Disisi lain pemerintah menargetkan program sertifikasi guru akan tuntas pada 2014. Ini artinya bahwa dari jumlah guru 2,7 juta di seluruh Indonesia masih banyak guru yang belum tersertifikasi, sekaligus belum menikmati tunjangan profesi guru. Oleh karena itu hendaknya masyarakat, terutama orang tua siswa, dapat bersikap bijak menyikapi masalah honorarium guru yang dianggarkan oleh sekolah yang sumber dananya dari orangtua siswa. Dimasa yang akan datang secara bertahap seiring dengan percepatan pelaksanaan sertifikasi guru, pos anggaran untuk honorarium guru PNS dalam APBS sedikit demi sedikit bisa dikurangi bahkan ditiadakan.
Dilain pihak Kepala sekolah dan dewan guru bersama komite sekolah hendaknya menyusun program, terutama menyangkut pembayaran honorarium, hendaknya berbasis kinerja. Secara bertahap seharusnya sekolah sudah mulai menerapkan pembayaran honorarium kepada guru hanya menyangkut kegiatan yang dilaksanakan guru di luar tugas pokoknya. Sekolah tidak lagi membayar jam mengajar guru, ulangan, maupun kegiatan remedial dan pengayaan, sebab kegiatan tersebut merupakan bagian yang tidak terpisahkan dari tugas pokok seorang guru.
Pembayaran honorarium guru lebih diutamakan kepada guru yang mendapat tugas tambahan, seperti wali kelas dan pembina kegiatan ekstra kulikuler serta pembimbingan kegiatan siswa. Bahkan besaran honorarium untuk tugas tambahan sebagai kepala sekolah, wali kelas dan pembina ekstra kulikuler bisa ditentukan oleh Dinas Pendidikan kabupaten/kota sehingga ada keseragaman dan tidak menimbulkan pro kontra di masyarakat.
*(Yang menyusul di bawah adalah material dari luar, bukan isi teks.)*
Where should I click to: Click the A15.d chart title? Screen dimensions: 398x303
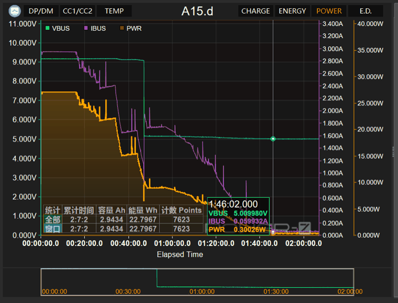coord(198,11)
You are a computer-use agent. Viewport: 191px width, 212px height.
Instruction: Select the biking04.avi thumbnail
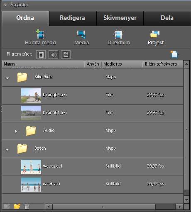(31, 95)
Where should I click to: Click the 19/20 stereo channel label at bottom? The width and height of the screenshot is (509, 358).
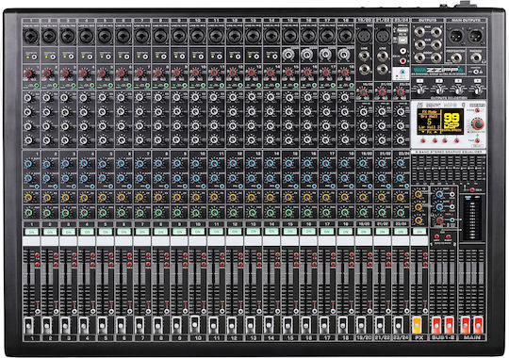pyautogui.click(x=364, y=338)
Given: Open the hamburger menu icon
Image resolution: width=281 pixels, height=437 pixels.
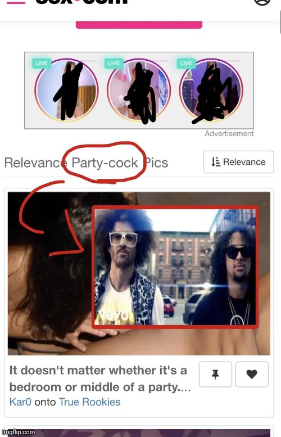Looking at the screenshot, I should coord(16,2).
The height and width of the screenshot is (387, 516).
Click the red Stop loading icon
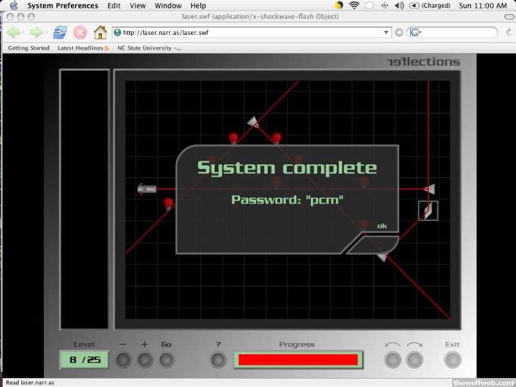point(80,32)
Dengan demikian besaran honorarium dalam APBS bisa ditekan sedemikian rupa yang pada akhirnya dapat mengurangi beban orang tua siswa.
Saat ini sebelum program sertifikasi guru tuntas maka masyarakat dan orang tua siswa, khususnya di jenjang SMA/SMK, diharapkan masih ikut membantu membiayai sumbangan biaya yang dianggarkan dalam APBS. Disisi lain hendaknya sekolah dan komite sekolah yang notabene perwakilan orang tua siswa, dalam menyusun ABPS diharapkan bersikap bijak, tidak berlebihlebihan apalagi  mengada-ngada sehingga menimbulkan biaya besar yang memberatkan orang tua siswa.
APBS yang disusun hendaknya transparan, akuntabel dan pelaksanaannya dapat dipertanggungjawabkan. Khusus bagi guru yang sudah tersertifikasi dan menerima tunjangan profesi hendaknya dapat menunjukan kinerja yang optimal dan berupaya meningkatkan mutu pembelajaran yang pada akhirnya dapat  meningkatkan mutu pendidikan.
Peningkatan kesejahteraan guru harus berbanding lurus dengan peningkatan kualitas profesinya sebagai guru profesional. Semoga!